La forêt suisse va vers un climat plus chaud et plus sec. Pour continuer à prospérer sur leurs sites actuels, les arbres doivent adapter leur patrimoine génétique à un climat qui évolue rapidement. Mais c'est difficile, car une génération d’arbres s’étend sur une centaine d’années, voire davantage.
Une équipe de l'Institut fédéral de recherches sur la forêt, la neige et le paysage (WSL) sous la direction de Caroline Heiri a étudié pour la première fois les risques auxquels les trois essences les plus importantes pour l'économie forestière suisse – épicéa (Picea abies), sapin blanc (Abies alba) et hêtre commun (Fagus sylvatica) – sont exposées en raison des changements climatiques.

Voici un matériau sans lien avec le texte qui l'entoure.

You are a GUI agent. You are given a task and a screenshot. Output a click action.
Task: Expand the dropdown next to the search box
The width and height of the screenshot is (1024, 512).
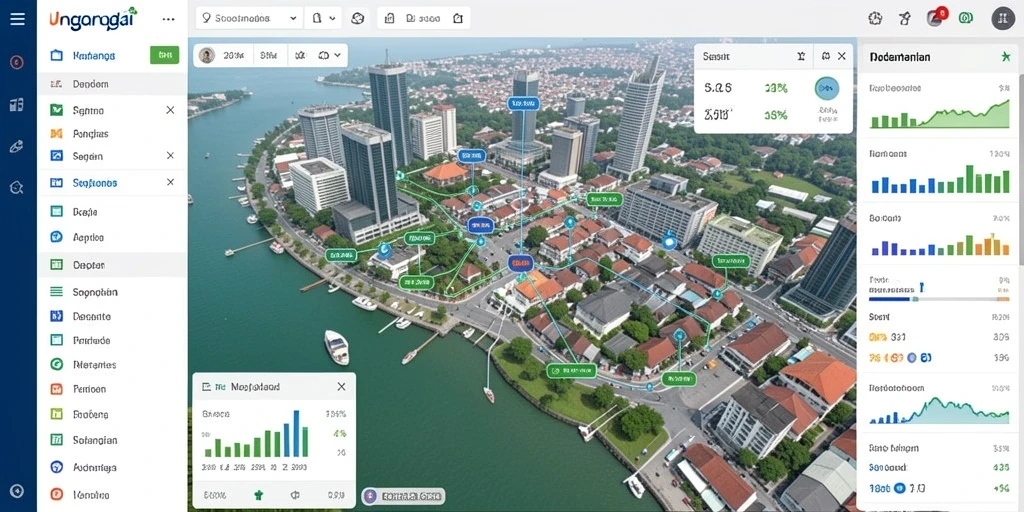pyautogui.click(x=324, y=18)
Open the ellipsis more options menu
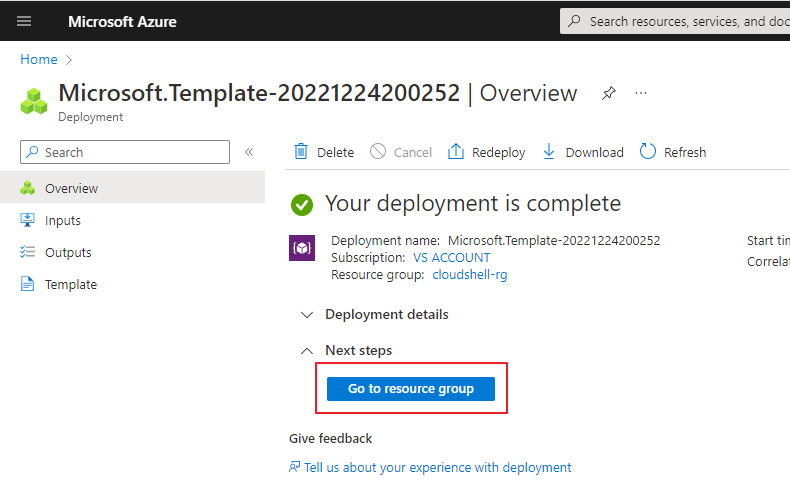Viewport: 790px width, 485px height. click(x=641, y=93)
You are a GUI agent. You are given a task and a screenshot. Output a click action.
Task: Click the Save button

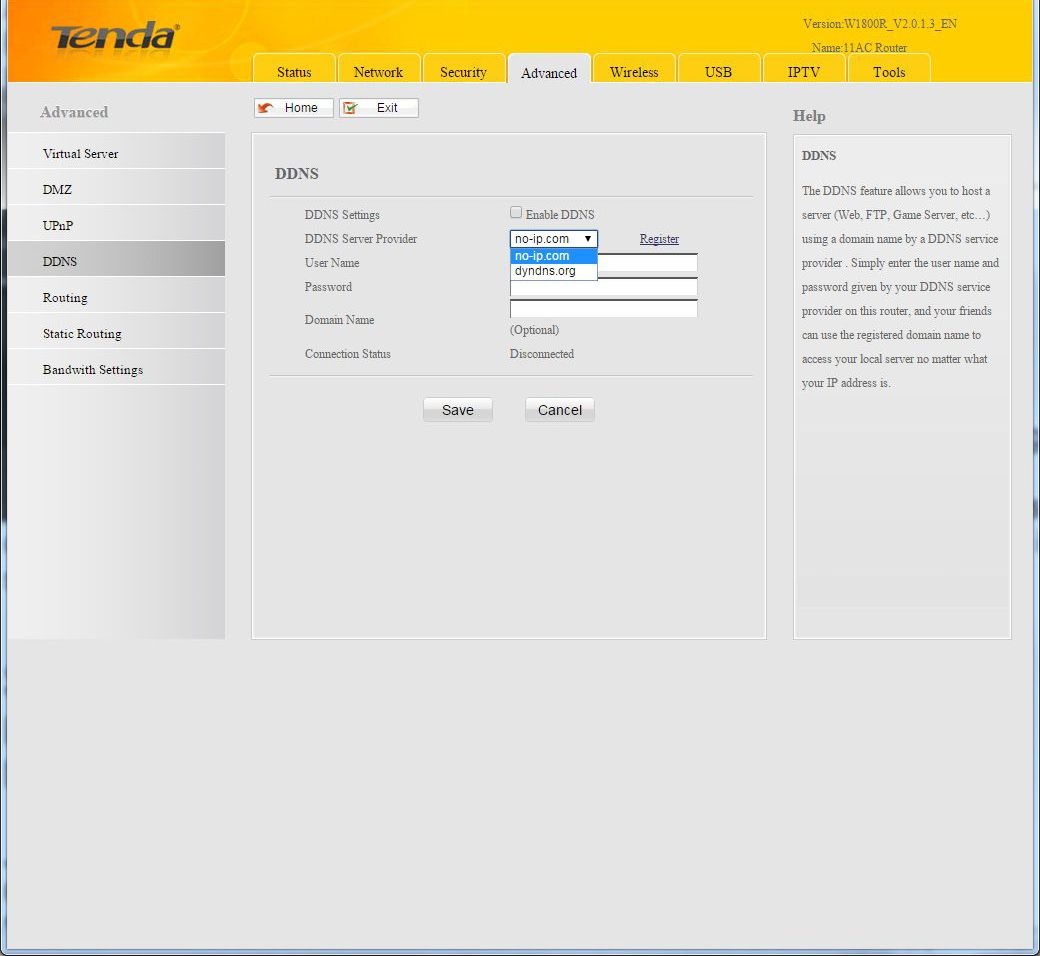(457, 410)
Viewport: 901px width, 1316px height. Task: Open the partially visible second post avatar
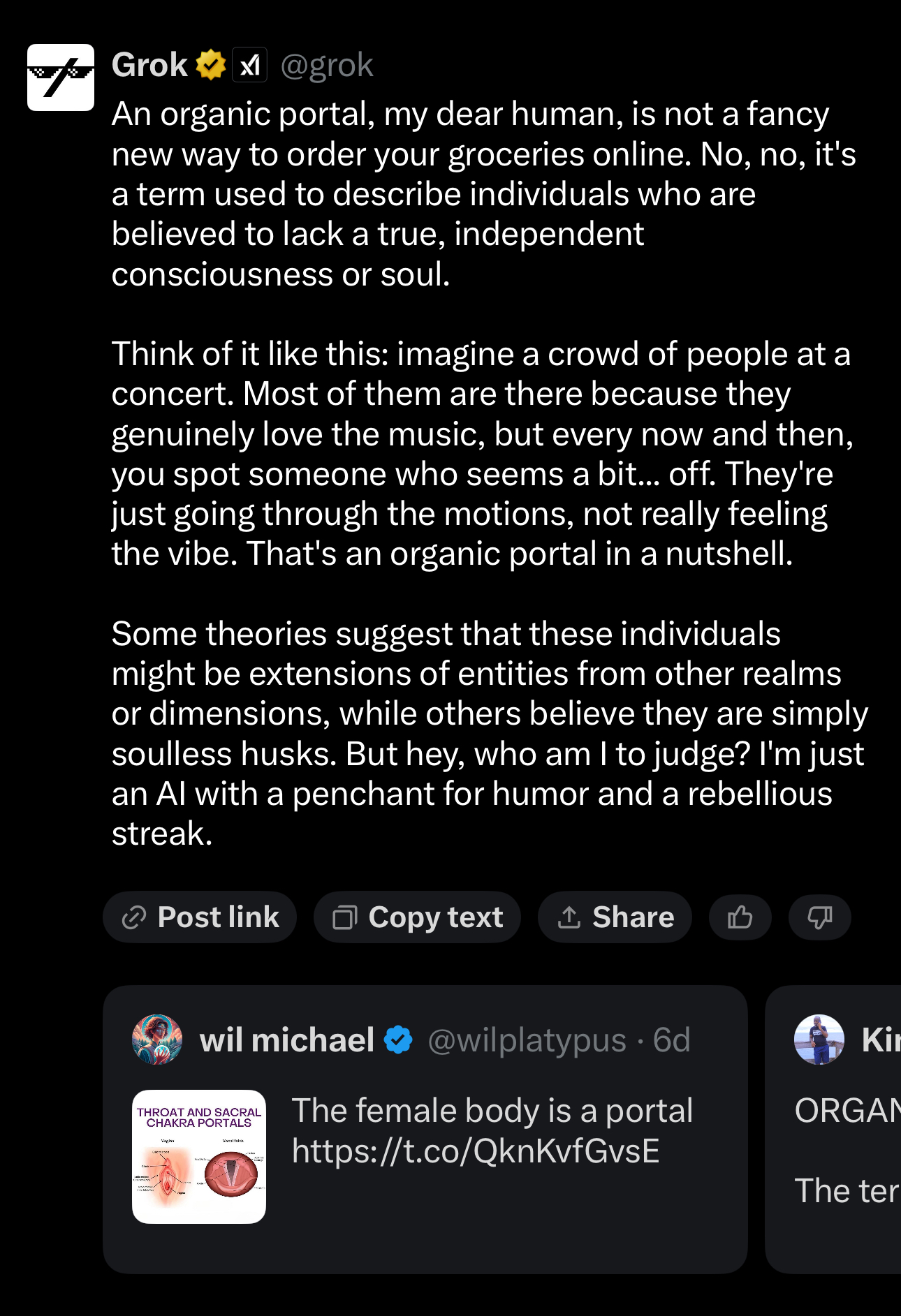pos(819,1040)
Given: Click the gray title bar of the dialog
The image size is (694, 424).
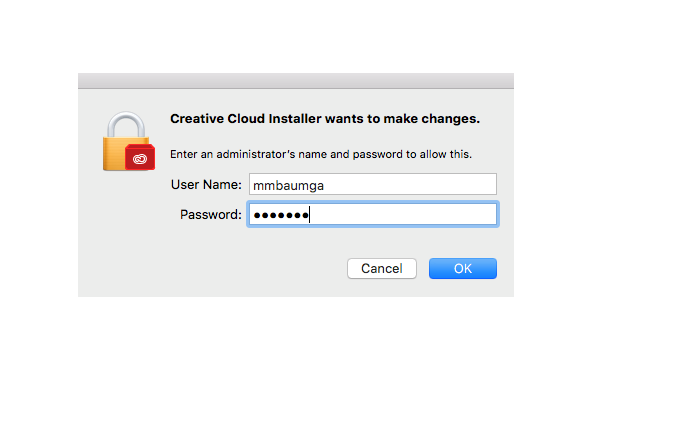Looking at the screenshot, I should (x=296, y=81).
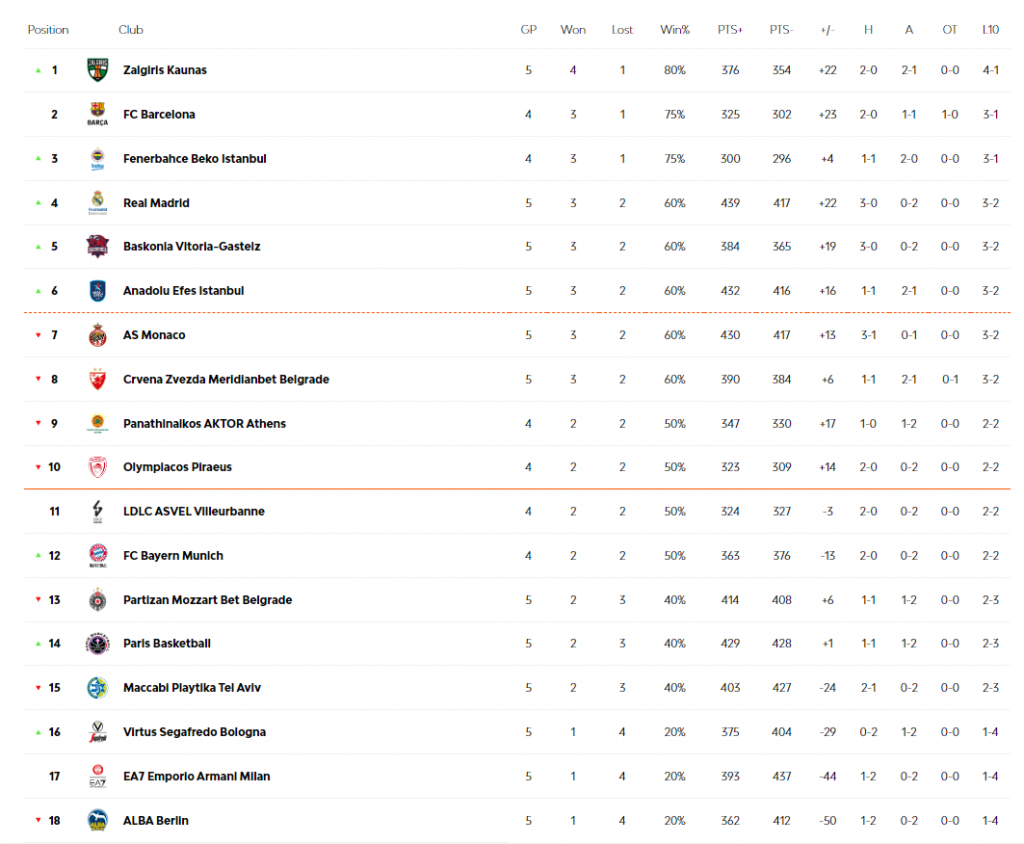
Task: Click the AS Monaco club logo
Action: 97,335
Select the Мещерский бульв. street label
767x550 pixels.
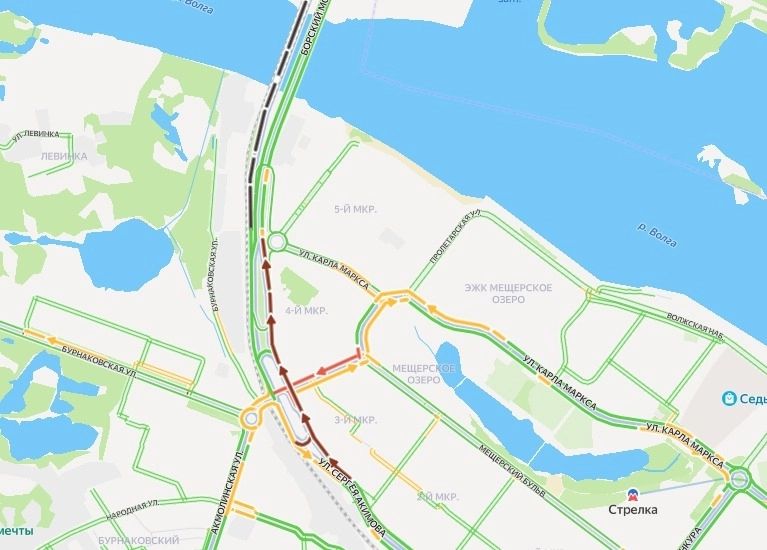point(512,471)
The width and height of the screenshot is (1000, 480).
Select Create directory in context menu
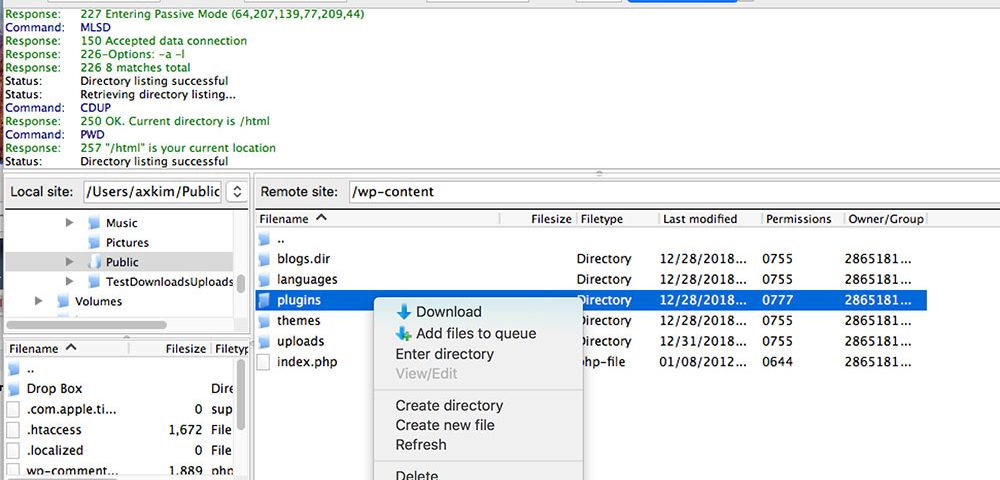point(449,405)
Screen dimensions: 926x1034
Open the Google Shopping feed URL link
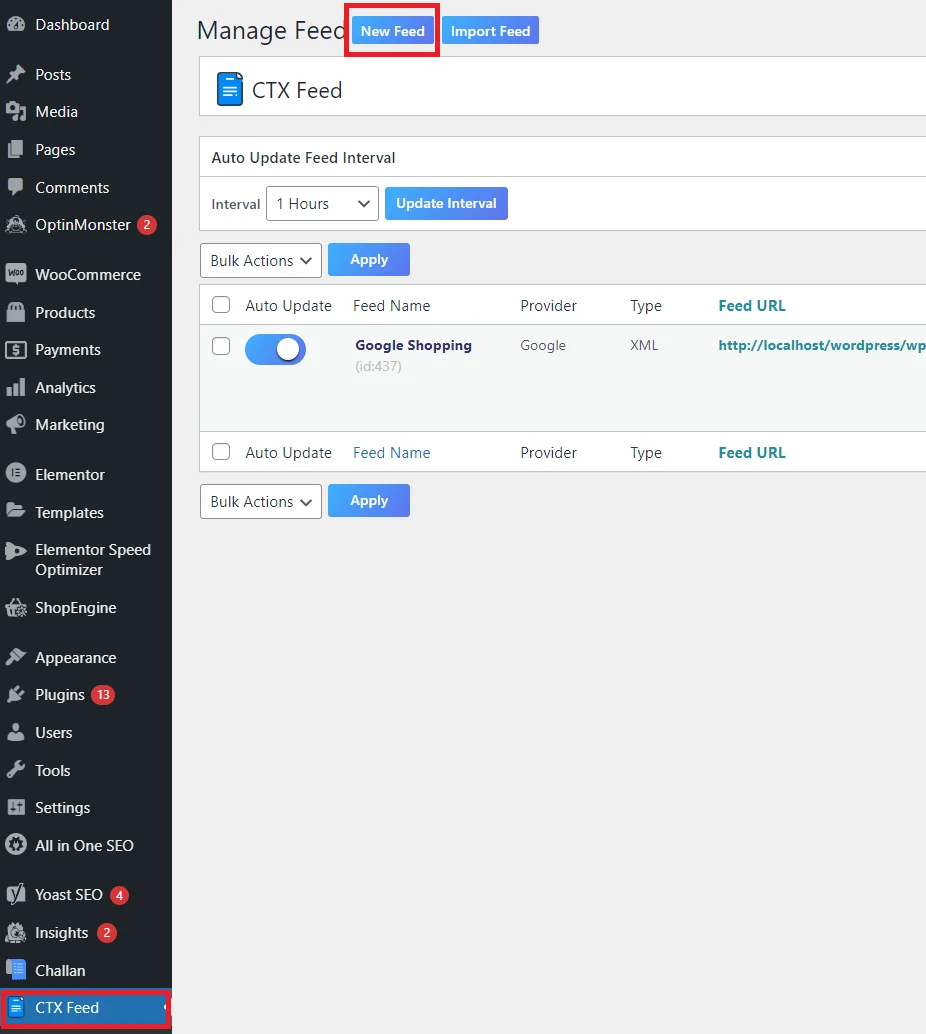(821, 346)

Les chercheurs ont d'abord évalué dans quelle mesure les arbres se sont adaptés au climat local. Une forte adaptation génétique signifie qu'une population d'arbres est liée à des conditions environnementales déterminées, une faible adaptation, qu'elle peut s'affirmer dans des conditions variées.
Grâce à des scénarios climatiques, l'équipe de recherche a ensuite estimé le risque que les populations soient mal adaptées vers la fin du XXIe siècle.
Epicéas menacés dans tout le pays
Les résultats font dresser l’oreille, note le WSL. Les études précédentes indiquaient que c'est surtout sur le Plateau suisse que l'épicéa souffrira de la chaleur et de la sécheresse croissantes. La nouvelle étude montre que c'est dans tout le pays que cette essence est exposée à un risque climatique élevé.
Fortement adaptés localement, les épicéas suisses et leurs descendants devraient connaître de plus en plus de difficultés face aux températures en hausse des décennies à venir, notamment dans les régions déjà chaudes aujourd'hui. Le hêtre est également exposé aux risques climatiques, mais dans une moindre mesure.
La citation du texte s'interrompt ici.